-- Feelings of elation and hope collapsed into anger and frustration as ardent anti-Mubarak protesters in London listened in disbelief as Egypt's president refused to step down.
Sitting in a Lebanese restaurant in the heart of the Arab community on London's Edgware Road, all eyes were fixed on a television screen in the corner of the room; the change in mood palpable with groans and shouts as President Hosni Mubarak made his intentions clear.
After the speech, 22-year-old student Mohamed Ezeldin Ahmed told CNN he was bitterly disappointed by the news. "I am angry and frustrated: we thought he was going but Mubarak just doesn't get the message.
"He's playing a game with the Egyptian people who are kind and forgiving. Mubarak is trying to create conflict between the people so they fight within themselves: he wants civil war."
London-based make-up artist Sally Ibrahim, 23, has been protesting outside the Egyptian Embassy every day. She thought Friday would be her last day on the streets; not protesting but celebrating.
"We're really disappointed," she said. "But we're not going to stop. We're now going to go back to the embassy every day and carry on fighting until he leaves."
It was a day of mixed emotions for the group, who left jubilant scenes of dancing and singing outside London's Egyptian Embassy, only to have their hopes crushed while watching the much-anticipated speech.
Businesswoman Azza Zaki, 45, left Egypt two years ago and has been protesting outside the embassy ever since protesters flocked to Cairo's Tahrir Square 17 days ago.
She told CNN she felt it was her moral obligation to protest: "I've been living all these years rejecting what's been going on and what's happening to my people.

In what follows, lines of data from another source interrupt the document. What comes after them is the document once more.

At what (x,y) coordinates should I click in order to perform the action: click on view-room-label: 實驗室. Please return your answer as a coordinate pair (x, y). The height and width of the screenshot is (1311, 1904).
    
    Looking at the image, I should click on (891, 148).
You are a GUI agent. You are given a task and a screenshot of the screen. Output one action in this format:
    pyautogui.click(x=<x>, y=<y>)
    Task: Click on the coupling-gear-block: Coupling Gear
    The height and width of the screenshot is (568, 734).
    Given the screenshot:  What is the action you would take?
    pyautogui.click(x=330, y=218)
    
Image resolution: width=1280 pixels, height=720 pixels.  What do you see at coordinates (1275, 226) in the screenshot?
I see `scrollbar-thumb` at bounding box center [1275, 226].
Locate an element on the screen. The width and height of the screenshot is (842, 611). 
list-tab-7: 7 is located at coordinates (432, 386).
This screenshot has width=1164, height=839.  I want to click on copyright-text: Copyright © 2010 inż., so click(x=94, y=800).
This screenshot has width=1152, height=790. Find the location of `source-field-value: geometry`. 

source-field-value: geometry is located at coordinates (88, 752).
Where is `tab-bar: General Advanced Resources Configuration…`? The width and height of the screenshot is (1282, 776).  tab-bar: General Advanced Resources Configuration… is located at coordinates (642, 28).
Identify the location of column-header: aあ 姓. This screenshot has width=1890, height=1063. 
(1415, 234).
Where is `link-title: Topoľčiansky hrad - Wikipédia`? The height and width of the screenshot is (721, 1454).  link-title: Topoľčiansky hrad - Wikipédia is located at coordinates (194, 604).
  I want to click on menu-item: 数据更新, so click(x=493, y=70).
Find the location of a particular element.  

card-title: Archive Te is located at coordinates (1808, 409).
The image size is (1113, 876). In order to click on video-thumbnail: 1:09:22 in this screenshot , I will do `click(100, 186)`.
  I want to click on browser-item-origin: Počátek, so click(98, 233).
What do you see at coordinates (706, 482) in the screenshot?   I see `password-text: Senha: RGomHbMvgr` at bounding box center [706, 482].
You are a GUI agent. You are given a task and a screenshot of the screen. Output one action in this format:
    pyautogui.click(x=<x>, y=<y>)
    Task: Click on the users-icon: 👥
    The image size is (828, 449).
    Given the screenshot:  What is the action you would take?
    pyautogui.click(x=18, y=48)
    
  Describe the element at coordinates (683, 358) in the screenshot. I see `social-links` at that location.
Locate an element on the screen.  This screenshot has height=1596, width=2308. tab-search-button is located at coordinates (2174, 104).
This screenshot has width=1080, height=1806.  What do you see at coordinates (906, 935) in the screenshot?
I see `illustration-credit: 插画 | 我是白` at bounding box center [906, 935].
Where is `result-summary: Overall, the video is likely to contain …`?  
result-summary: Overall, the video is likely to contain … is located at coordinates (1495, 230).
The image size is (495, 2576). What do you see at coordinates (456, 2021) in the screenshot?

Although I wasn't affected, what I saw back home was very inhuman, yet I was a coward and didn't speak out."
She continued: "These heroes in Tahrir Square, they gave us back our humanity and gave us back our pride to go out and say no more."
Sara Ibrahim, a 28-year-old mother of two, took her three-year-old and one-month old sons to Thursday's protests in London, hoping they would witness history.
"It means a lot to us," Ibrahim said. "Even if I take a picture (of my son) and show him when he's older, he can see he was part of history, creating history. He will probably be taught about the Egyptian revolution, like people talk about the French Revolution, at school or college."
Although these ex-patriot Egyptians are adamant Mubarak must go, most admit this is just the beginning of a difficult transition period for their country.
"It's time for the young, the educated people to step up," said 34-year-old college lecturer Khairy Eteiwy.
"The west should not worry about Egypt or about the Muslim Brotherhood. They have a place there, but they are not the majority by any means. The majority of the protesters and the Egyptian people ... they like a moderate kind of life and they like to follow democracy."
But as these Egyptians sipped their mint teas and began to digest the news that the protests back home had failed to dislodge their president, talk turned to Friday's gathering that many of them had hoped just minutes earlier would be a celebration.